Extracted records
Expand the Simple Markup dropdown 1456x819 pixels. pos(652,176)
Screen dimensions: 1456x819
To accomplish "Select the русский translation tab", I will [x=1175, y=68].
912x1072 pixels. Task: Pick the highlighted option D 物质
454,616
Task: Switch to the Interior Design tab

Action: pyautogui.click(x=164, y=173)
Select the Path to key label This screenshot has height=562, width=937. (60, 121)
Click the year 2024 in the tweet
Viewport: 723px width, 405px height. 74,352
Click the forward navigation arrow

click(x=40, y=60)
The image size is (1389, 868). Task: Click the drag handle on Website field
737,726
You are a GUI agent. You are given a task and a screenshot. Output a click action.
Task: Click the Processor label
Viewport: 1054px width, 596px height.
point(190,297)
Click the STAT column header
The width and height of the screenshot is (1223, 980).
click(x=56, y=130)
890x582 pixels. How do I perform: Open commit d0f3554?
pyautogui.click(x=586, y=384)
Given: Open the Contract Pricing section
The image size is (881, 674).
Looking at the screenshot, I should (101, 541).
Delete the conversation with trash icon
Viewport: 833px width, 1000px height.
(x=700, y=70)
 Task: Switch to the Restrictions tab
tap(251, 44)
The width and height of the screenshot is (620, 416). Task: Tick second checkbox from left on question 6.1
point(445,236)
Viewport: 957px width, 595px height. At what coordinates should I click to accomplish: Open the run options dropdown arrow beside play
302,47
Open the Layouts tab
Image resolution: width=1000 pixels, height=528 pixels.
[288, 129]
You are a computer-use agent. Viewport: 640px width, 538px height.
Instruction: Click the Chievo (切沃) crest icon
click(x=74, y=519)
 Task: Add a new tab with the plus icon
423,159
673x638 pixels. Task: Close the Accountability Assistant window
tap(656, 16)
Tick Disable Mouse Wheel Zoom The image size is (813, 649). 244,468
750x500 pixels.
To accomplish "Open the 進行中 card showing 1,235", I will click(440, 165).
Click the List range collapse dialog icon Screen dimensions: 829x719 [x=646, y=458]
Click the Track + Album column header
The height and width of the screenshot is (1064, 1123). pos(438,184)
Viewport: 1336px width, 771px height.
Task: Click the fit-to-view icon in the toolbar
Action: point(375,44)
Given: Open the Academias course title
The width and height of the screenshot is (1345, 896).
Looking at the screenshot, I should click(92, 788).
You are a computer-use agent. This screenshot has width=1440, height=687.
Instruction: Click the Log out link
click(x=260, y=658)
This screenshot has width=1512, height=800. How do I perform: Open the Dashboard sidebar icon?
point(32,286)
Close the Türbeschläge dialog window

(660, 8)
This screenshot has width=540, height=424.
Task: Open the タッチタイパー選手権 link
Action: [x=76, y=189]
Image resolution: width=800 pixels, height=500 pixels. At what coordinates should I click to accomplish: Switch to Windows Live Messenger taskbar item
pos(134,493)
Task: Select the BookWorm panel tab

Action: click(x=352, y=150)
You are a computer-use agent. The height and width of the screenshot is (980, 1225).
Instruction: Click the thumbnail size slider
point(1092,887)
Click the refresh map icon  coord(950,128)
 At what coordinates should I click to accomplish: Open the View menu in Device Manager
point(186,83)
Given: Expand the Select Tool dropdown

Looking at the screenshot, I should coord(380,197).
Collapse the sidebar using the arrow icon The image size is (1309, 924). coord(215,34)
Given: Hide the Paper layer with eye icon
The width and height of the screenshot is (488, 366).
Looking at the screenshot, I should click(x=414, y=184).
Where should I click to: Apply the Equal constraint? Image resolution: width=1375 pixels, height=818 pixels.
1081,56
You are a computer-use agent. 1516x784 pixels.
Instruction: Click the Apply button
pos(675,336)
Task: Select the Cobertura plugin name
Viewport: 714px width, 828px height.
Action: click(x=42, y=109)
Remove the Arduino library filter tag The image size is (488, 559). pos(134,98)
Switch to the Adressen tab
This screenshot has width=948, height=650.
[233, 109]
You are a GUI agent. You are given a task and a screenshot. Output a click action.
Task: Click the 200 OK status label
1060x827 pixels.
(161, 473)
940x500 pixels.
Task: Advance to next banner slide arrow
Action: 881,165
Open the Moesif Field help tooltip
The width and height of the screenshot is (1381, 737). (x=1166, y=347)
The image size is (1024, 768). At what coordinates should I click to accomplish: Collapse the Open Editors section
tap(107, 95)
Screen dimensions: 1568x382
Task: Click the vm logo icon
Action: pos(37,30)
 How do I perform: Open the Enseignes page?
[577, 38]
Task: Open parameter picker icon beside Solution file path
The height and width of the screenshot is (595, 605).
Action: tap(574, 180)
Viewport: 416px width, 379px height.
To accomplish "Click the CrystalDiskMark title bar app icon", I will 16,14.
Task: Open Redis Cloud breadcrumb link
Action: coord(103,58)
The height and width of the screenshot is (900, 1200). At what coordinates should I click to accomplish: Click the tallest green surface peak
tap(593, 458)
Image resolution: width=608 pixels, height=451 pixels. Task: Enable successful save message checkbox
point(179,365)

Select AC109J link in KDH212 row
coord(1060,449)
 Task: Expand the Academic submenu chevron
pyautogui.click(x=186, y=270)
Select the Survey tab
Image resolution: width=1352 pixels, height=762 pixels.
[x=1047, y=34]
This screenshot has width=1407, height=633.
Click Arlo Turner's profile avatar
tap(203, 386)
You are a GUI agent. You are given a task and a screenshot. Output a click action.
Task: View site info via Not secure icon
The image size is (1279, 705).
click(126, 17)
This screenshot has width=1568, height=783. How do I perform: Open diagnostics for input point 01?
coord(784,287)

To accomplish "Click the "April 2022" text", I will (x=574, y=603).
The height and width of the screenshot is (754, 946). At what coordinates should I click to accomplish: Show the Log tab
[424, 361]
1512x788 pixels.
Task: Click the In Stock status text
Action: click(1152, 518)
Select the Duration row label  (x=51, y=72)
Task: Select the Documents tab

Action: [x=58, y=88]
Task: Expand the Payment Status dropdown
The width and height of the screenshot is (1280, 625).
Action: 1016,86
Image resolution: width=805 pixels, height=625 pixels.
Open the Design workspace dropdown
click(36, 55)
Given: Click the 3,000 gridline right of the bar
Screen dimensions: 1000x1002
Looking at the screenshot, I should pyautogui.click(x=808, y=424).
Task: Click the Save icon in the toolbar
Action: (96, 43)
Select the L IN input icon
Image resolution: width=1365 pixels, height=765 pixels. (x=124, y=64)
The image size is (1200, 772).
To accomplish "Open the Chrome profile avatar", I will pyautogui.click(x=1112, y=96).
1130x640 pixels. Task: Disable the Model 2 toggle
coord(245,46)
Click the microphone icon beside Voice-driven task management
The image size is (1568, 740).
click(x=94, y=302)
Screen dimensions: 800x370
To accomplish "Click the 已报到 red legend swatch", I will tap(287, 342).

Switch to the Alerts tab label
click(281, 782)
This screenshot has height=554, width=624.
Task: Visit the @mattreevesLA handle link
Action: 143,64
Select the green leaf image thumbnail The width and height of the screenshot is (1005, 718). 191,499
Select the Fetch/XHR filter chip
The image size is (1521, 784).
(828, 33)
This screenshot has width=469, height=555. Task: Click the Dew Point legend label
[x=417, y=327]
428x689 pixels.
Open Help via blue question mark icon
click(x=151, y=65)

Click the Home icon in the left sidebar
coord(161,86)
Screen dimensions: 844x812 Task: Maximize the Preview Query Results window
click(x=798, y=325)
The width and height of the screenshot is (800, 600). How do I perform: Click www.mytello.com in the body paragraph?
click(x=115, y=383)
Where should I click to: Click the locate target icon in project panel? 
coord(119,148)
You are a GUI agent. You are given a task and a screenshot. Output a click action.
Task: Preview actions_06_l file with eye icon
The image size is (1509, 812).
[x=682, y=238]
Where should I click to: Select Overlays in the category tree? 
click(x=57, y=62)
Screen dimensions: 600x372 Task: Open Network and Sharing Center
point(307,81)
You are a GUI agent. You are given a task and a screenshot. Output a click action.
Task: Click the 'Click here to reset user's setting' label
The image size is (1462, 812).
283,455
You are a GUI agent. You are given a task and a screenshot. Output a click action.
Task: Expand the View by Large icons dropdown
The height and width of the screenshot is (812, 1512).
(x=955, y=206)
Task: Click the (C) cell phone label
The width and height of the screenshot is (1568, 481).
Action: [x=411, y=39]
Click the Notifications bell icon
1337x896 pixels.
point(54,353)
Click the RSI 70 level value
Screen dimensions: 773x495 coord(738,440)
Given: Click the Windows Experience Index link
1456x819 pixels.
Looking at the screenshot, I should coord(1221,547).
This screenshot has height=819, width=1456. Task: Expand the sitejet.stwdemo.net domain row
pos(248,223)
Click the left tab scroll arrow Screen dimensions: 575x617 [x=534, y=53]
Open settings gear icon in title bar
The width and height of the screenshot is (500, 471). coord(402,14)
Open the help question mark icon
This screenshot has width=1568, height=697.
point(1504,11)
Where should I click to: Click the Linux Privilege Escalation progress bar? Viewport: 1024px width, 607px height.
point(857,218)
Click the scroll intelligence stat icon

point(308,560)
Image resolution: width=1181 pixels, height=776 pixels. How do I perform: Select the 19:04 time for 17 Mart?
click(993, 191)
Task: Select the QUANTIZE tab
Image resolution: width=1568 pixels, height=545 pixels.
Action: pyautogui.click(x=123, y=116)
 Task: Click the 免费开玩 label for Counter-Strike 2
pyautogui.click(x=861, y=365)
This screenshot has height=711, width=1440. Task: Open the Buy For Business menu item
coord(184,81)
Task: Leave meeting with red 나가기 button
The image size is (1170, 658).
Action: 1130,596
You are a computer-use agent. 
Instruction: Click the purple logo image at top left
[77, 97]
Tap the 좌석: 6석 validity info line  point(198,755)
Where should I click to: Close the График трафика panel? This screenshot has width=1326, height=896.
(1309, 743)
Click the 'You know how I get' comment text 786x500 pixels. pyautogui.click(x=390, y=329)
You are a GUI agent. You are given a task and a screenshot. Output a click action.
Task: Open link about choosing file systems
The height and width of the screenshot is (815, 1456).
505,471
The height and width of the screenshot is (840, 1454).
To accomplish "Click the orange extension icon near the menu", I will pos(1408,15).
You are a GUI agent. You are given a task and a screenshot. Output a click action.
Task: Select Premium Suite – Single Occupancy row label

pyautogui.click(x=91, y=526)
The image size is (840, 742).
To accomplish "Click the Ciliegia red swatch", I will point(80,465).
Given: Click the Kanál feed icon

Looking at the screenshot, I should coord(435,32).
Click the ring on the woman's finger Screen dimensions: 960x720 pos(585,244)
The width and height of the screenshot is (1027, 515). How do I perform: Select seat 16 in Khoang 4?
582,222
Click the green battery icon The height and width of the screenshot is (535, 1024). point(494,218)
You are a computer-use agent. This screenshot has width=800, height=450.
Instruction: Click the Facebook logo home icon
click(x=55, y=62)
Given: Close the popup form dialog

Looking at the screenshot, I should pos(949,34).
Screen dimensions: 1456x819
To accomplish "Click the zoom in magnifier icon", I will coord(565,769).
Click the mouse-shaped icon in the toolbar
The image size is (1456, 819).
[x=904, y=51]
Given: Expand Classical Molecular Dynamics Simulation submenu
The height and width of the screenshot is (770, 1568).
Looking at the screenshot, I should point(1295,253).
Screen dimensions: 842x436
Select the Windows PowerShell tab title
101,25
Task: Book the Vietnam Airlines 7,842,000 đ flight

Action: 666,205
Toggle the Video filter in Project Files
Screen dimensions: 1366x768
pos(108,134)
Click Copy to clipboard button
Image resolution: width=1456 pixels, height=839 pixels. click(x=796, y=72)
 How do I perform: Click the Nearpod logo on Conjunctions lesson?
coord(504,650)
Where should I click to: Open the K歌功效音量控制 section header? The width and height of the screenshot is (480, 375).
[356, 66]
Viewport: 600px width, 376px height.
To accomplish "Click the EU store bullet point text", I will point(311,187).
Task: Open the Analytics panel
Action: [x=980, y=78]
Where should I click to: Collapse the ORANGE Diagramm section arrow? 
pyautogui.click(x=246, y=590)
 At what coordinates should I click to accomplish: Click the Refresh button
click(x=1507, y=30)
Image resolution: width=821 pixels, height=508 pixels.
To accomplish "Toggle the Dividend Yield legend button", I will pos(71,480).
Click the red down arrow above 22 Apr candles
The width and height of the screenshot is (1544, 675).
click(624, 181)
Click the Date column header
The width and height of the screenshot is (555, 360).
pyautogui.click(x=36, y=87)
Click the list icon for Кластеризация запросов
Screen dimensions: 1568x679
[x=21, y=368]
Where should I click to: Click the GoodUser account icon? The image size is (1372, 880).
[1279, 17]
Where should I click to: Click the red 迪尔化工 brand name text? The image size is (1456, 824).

Goal
Lay out as a Markdown table the lines running from the one that contains "Select the Duration" through the one that contains "Action: 1016,86", with a Row column numbering them and a Line column holding each one. Leave out blank lines.

Solution for this problem
| Row | Line |
|---|---|
| 1 | Select the Duration row label  (x=51, y=72) |
| 2 | Task: Select the Documents tab |
| 3 | Action: [x=58, y=88] |
| 4 | Task: Expand the Payment Status dropdown |
| 5 | The width and height of the screenshot is (1280, 625). |
| 6 | Action: 1016,86 |